Não é fácil adaptar para um jogo acontecimentos históricos com os quais não estamos muito familiarizados. A história de parte da europa e até dos EUA é mais ou menos conhecida por todos, mas quando saímos para outras zonas tudo se complica um pouco. A história do Japão, China e Médio Oriente não é algo que ocupe espaço no cérebro da maioria dos jogadores, mas a Koei tem feito um bom trabalho em trazer para o conhecimento geral parte da história da China, mais propriamente da altura em três reinos lutavam para serem a força derradeira do território. Desde a sua criação em 1985, a série de simulação histórica ​​da Koei Tecmo, Romance of the Three Kingdoms, tem usado o seu formato de grande estratégia para dar a conhecer esse periodo único da história, ao mesmo tempo que oferece certamente um excelente jogo, já que apesar de nunca ter jogado nenhum, o simples facto de este ser o décimo quarto jogo da série deve dizer algo sobre a sua qualidade e popularidade.

Romance of the Three Kingdoms XIV oferece aos jogadores uma variedade de cenários históricos, podendo este escolher entre várias personagens durante cada um dos cenários, mas também pode criar a sua própria personagem, descrevendo a sua linhagem, características, táticas de batalha e podendo até escrever uma biografia. Mas depois aquilo que interessa é que esta personagem é colocada num cenário, onde jogamos com ela ou como outro oponente ou aliado.

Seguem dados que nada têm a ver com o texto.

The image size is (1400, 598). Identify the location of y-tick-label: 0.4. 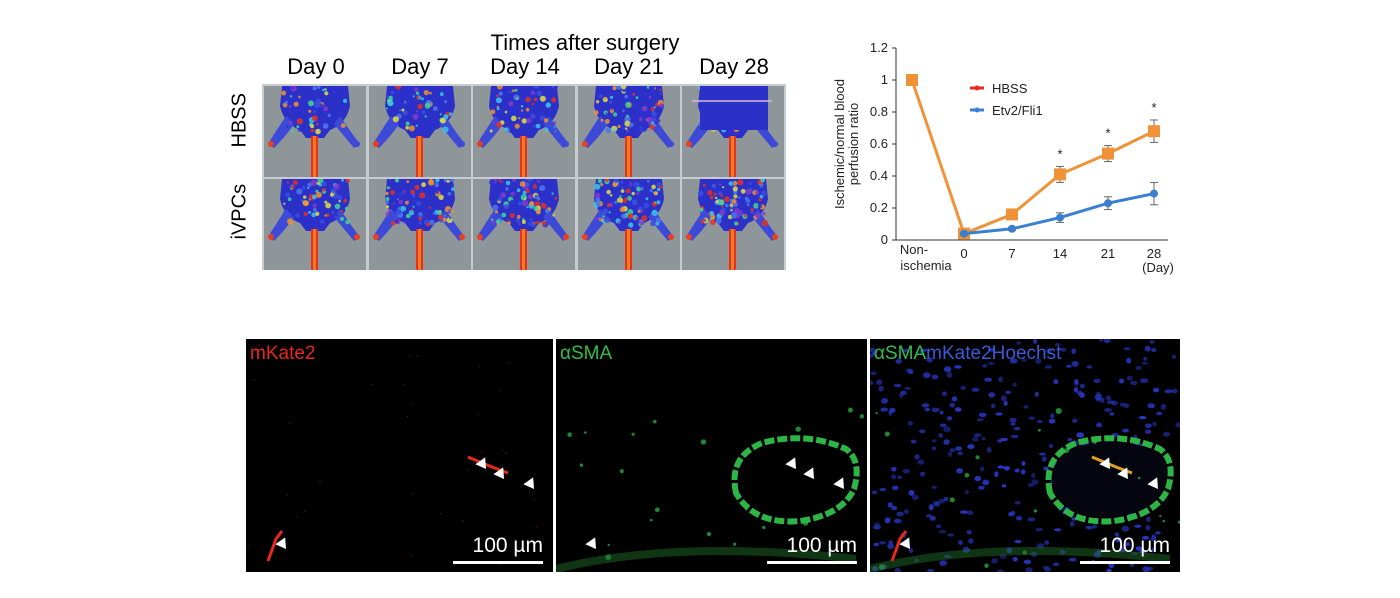
(879, 176).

Isso adiciona uma boa dose de personalização aos cenários, algo que dá alguma liberdade a um jogo que essencialmente conta uma história já contada na série e que poderia não ter surpresas guardadas. O objetivo em cada cenário é invariavelmente unificar a China, governando o país, mas também derrotar os oponentes por meio de batalha por turnos e diplomacia. O sistema de diplomacia não é extenso, então a maior parte da expansão ocorre através da força. No PC Romance of the Three Kingdoms XIV acaba por ter a concorrência de peso de jogos como Crusader Kings III ou até do jogo anterior, Crusader Kings II que é agora gratuito.

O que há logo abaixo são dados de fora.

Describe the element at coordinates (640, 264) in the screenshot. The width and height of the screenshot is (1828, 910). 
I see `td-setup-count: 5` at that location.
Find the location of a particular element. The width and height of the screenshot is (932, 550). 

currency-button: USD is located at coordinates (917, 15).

A abordagem de Romance of the Three Kingdoms XIV é mais cinemática do que a de Crusader Kings, sendo esse talvez o principal ponto a favor deste jogo quando comparado com a concorrência, além da óbvia temática que pode interessar a vários jogadores. Quando dois exércitos lutam no mapa da campanha, se ambos os comandantes tiveram a característica de duelista, podemos vê-los a enfrentarem-se numa cena cinematográfica. Não temos obviamente controle sobre nada já que este é essencialmente um jogo de estratégia mas é um aspeto diferente que eleva os valores do jogo. Quando a batalha inevitavelmente ocorre, os fatores decisivos são a formação, tática, terreno e linhas de abastecimento. Se um oponente a nossa linha de abastecimento separa a a linha de influência da sua cidade e as nossas forças começam a fraquejar. No geral o jogo é bem mais acessível do que os seus concorrentes, no entanto à medida que a escala do conflito vai aumentando, também a dificuldade do jogo aumenta.

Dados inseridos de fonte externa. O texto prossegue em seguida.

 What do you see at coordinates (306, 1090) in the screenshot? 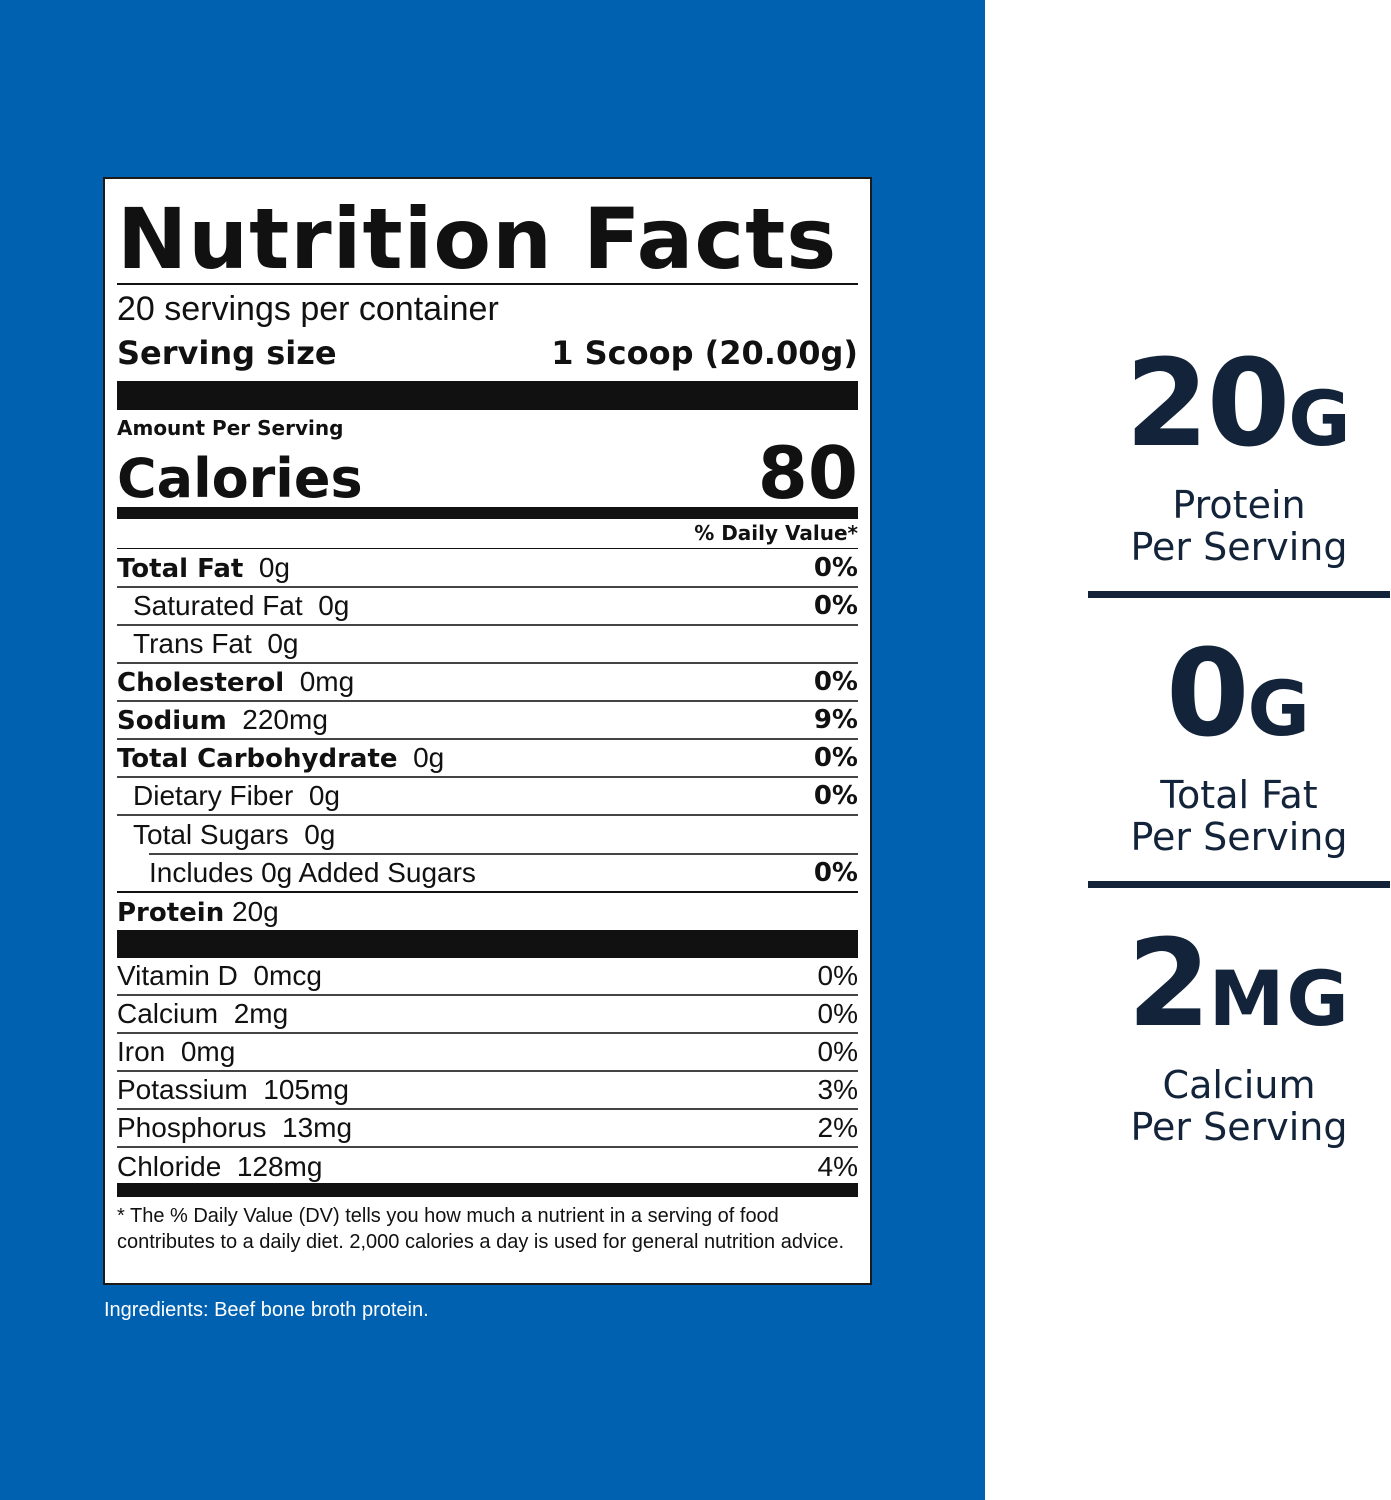
I see `vitamin-amount: 105mg` at bounding box center [306, 1090].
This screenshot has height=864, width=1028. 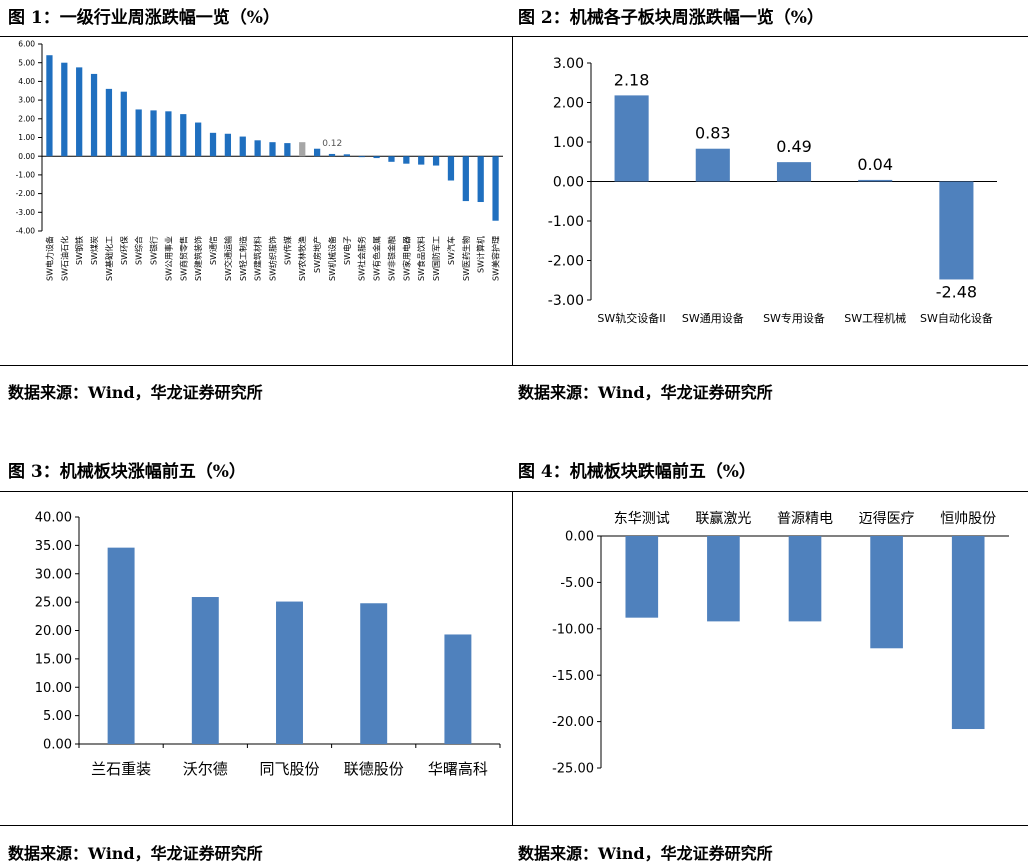 I want to click on data-label: 0.04, so click(x=875, y=164).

A história avança à medida que certos critérios sejam atingidos e aí temos acesso a uma nova cutscene de um evento histórico. O jogo faz um bom trabalho em ensinar a história do periodo, usando uma mistura de cutscenes com a configuração narrativa de cada cenário. A importância que o jogo dá à história não é algo que vemos com muita frequência dentro do género. Mas Romance of the Three Kingdoms XIV também pode ser um pouco aborrecido, já que muitas vezes simplesmente observamos exércitos a conquistarem território e apesar de tudo o que o jogo faz para contrariar isso, a realidade é que o nosso objectivo é sempre o de unificar a China. Temos alguns sub-objetivos que podem ser realizadas para enfraquecer um inimigo mas pouco mais do que isso. Embora essas ações representem de alguma forma a ambição e a traição que fazia parte da atmosfera do período, elas não fazem o suficiente para diferenciar as ambições pessoais dos personagens na forma de metas. Para um jogo que dá tanta importância à narrativa e às suas personagens, quando chega à parte prática acabamos com todas elas a serem praticamente iguais. A gestão da cidade também não exige muito trabalho, pois simplesmente designamos uma unidade de recrutamento para acumular soldados numa cidade e outras unidades de área para desenvolver os aspetos de gestão como gerir a agricultura ou o comércio.

Romance of the Three Kingdoms XIV é um jogo divertido, que mistura história real e grande estratégia, num jogo relativamente mais acessível do que a concorrência. Os fãs de longa data da série irão desfrutar de algumas das novas adições e a história do jogo será um atrativo suficiente para muitos jogadores.